The Death of a Legend


I’m afraid to say it, but this post might actually be somewhat serious and bittersweet.  Director/Writer/Producer John Hughes passed away earlier this month on August 6 and it didn’t get much more than a blurb in the news.  Personally, I just heard about it yesterday… almost a month after it happened.  You might think I am kidding with that subject line, but I couldn’t be more serious.  I’m not sure I can think of a single person who had more of an impact on pop culture in the 1980s than John Hughes.  His movies were not only relevant and influential when they came out, but they all remain extremely rewatchable even 20-someyears later.  That’s impressive enough, but when you start listing the movies, it becomes downright shocking.  Hughes wrote and directed Sixteen Candles, The Breakfast Club, Weird Science, Ferris Bueller’s Day Off, Planes Trains & Automobiles, and Uncle Buck.  He also wrote Pretty in Pink, National Lampoon’s Vacation & Christmas Vacation, and Home Alone.  That’s an absurd list of movies right there… each one of those is a classic.

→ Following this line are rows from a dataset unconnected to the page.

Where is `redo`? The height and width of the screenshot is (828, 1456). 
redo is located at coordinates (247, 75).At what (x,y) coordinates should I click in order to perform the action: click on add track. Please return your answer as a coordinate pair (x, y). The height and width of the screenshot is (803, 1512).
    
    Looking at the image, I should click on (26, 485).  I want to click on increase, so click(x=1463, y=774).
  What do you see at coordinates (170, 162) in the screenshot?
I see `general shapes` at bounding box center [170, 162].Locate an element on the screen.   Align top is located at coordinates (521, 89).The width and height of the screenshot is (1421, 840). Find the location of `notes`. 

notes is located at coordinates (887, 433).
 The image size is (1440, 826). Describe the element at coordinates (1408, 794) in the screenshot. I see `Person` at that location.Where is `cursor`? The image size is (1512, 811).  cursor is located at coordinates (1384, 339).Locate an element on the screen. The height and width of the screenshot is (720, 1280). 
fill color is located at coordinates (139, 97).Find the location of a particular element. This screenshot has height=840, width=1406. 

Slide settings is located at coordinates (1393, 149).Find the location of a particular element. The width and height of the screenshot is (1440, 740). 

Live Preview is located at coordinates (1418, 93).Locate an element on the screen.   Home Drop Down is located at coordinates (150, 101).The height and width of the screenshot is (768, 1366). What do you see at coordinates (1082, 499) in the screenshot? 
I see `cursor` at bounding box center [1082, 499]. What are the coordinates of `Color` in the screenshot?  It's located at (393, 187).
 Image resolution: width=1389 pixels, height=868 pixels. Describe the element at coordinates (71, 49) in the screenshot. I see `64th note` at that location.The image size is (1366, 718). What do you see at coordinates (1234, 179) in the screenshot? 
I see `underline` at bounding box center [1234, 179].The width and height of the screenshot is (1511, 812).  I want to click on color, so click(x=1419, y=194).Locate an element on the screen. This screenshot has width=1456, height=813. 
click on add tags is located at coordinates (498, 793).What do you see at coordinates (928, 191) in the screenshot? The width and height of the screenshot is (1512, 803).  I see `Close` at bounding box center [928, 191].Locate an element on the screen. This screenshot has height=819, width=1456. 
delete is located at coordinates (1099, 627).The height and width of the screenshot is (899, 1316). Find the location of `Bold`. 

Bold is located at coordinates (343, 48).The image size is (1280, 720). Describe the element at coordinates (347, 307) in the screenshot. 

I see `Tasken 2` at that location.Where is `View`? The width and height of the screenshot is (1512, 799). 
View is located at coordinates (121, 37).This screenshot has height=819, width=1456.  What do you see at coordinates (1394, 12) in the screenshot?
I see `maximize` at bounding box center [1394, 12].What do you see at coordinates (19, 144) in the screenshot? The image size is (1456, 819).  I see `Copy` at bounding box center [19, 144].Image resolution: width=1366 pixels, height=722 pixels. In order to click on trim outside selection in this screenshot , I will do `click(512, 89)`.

I think what is most impressive to me is the Hughes found a style and stuck with it.  The movies that he wrote and directed were about kids and family situations.  He really never strayed from those lines throughout his whole career… even towards the end when he was writing straight-to-video Beethoven movies and Home Alone sequels.  Most of Hughes’ movies were about misunderstood characters who needed the world to “get” them, and every John Hughes movie had a happy ending.

For me, I loved John Hughes’ movies because they were exactly what I want to see when I pay to go to the cinema.  Personally, I don’t care if a movie is shot a certain way or if the movie is a social commentary on some issue that takes hours to understand.  I want witty banter and hilarious but deep characters who you learn more about as the movie progresses.  I want situations that make my heart feel lighter even if they are completely implausible.  I want to go to the movies for an experience, and I want to escape reality while I’m there to dream that something different from the norm is possible.  I got those feelings from every single one of Hughes’ movies, and I will always be grateful for that.  And the best part is that I think most everyone who grew up on Hughes’ movies would say the same thing.

So long John… congrats on defining a generation.